Back on the 25th of February I had a bit of a rant about “Clean” wine – Well, today I am talking about Natural wine. Not ranting, just talking.
Currently, there is no legal definition of what constitutes “natural wine”. Die-hards define it as having no chemical additions at all, whereas more moderates define it as having the minimal necessary additions to ensure the safety and quality of the wine. This the die-hards label, “low intervention”, and thus the argument began!! There is a verbal war being waged out there as to what means what and who can call what, what.
So almost everybody in the Natural camp agree and acknowledge that the grapes must have been grown organically or even bio-dynamically – so far so good – no argument in the vineyard. Then, we get into the winery and this is where the “bun-fight” starts, with one side saying nothing (zero-zero) is allowed to be added to the wine. Whereas the other side says – Yes, it has to be fermented using natural yeasts, no added chaptalisation (added sugar), no filtration either BUT a smidge (minimal amounts) of sulphides to stabilise and preserve the wine is OK. They argue that this minute addition will stop the wine from going off too soon and help preserve the wine as the winemaker intended it to taste like. Unfiltered wine still has the dead/dormant yeast cells in the wine and without a modicum of sulphides, under certain circumstances, the yeast could re-activate and cause secondary fermentation in the bottle thereby ruining the wine.

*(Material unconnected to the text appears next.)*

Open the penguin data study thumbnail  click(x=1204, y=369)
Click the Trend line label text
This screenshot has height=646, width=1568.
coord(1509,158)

The hard liners say – tough, that is the luck of the draw, while the moderates say we can add a drop of sulphides (like most of the food we eat has) and prevent this from happening without tainting or altering the flavour of the wine. This would be fine if all wine were consumed shortly after it was made and therefore did not need any preservative to ensure durability, like the homemade wines that the old Mediterranean men make at home and drink within a few months of making it. In the real commercial world, many “preservative free” or natural wines sit on a shelf for quite some time and therefore without preservatives can start to deteriorate. Imagine if your food items started to go off before you got around to using them, i.e. you had to go to the shops and buy fresh groceries every single day, trusting that the shopkeeper had not had the item for long enough, for rot or deterioration to set in – i.e. they were selling you edible food.
Another problem with the term “natural” is that it has been badly abused and overused in many other industries, especially in the food and cosmetics industries, so that it lacks the credibility it once had.
Like a number of other contentious issues in the world of wine (screwcap vs cork, glass bottle vs alternative packaging, etc.) this will not go away anytime soon. Therefore, until such time as there is a legal definition on these terms, I strongly suggest that you read the label very carefully when choosing a wine making claims, so as to determine exactly what the producer means by the terms they use on the label.
Personally, I am in favour of adding a smidge of sulphides so that my wine does not go off before I get around to enjoying it and as such I laud the increasing number of winemakers who rightly label their wine “Minimal Intervention” – it gives me the comfort that they care both about the environment as well the quality/drinkability of their wine when it reaches me.
So I say, cheers to the minimalists – even if it “isn’t natural”!!
This week I am reviewing a very special DURIF. I have always been a huge fan of DURIF, ever since the late 1980s when I first encountered the magic elixir produced by Mick Morris, of Morris of Rutherglen. In those days, Rutherglen was DURIF, but over the next few decades DURIF spread successfully to a number of other wine growing regions, especially the Barossa, Riverland and in particular the Riverina. Where both De Bortoli Wines and Calabria make outstanding, ready to drink DURIF.
For the last decade I have been singing the praises of Calabria’s 3 Bridges DURIF. A big, rich, round wine that is raring to go when released. Well, Calabria has just released another DURIF. This one is very special as it is a one-off, 50/50 blend of Riverina and Barossa DURIF produced to celebrate the 75th Anniversary of Calabria Family Wines.
Over the course of that journey their DURIF has gone from being an unknown to being the multi-award winning flagship of the family’s wine range.
The CALABRIA FAMILY WINES 75TH ANNIVERSARY RELEASE 2019 RIVERINA/BAROSSA DURIF is a sensational wine that is very big, with deep, dark, inky purple colour, delightful vibrant aromas of dark fruit, raisins, plums and a hint of dates. The palate is also big and rich, oozing with lashings of deep dark fruit, a splash of liquorice and raisins balanced by solid, powerful, yet elegant tannins, making it a sensational mouthful of quite complex flavours. It finishes with a very smooth, lingering finish which leaves the palate asking for, no begging, for more.
This is an outstanding DURIF that is raring to go right now and does not need to be closeted away for eons to show at its best.
A truly fitting wine to celebrate the 75th Anniversary of this exemplary wine family.
Salute to Bill Calabria AM, the family and all the gang involved in Calabria Family Wines!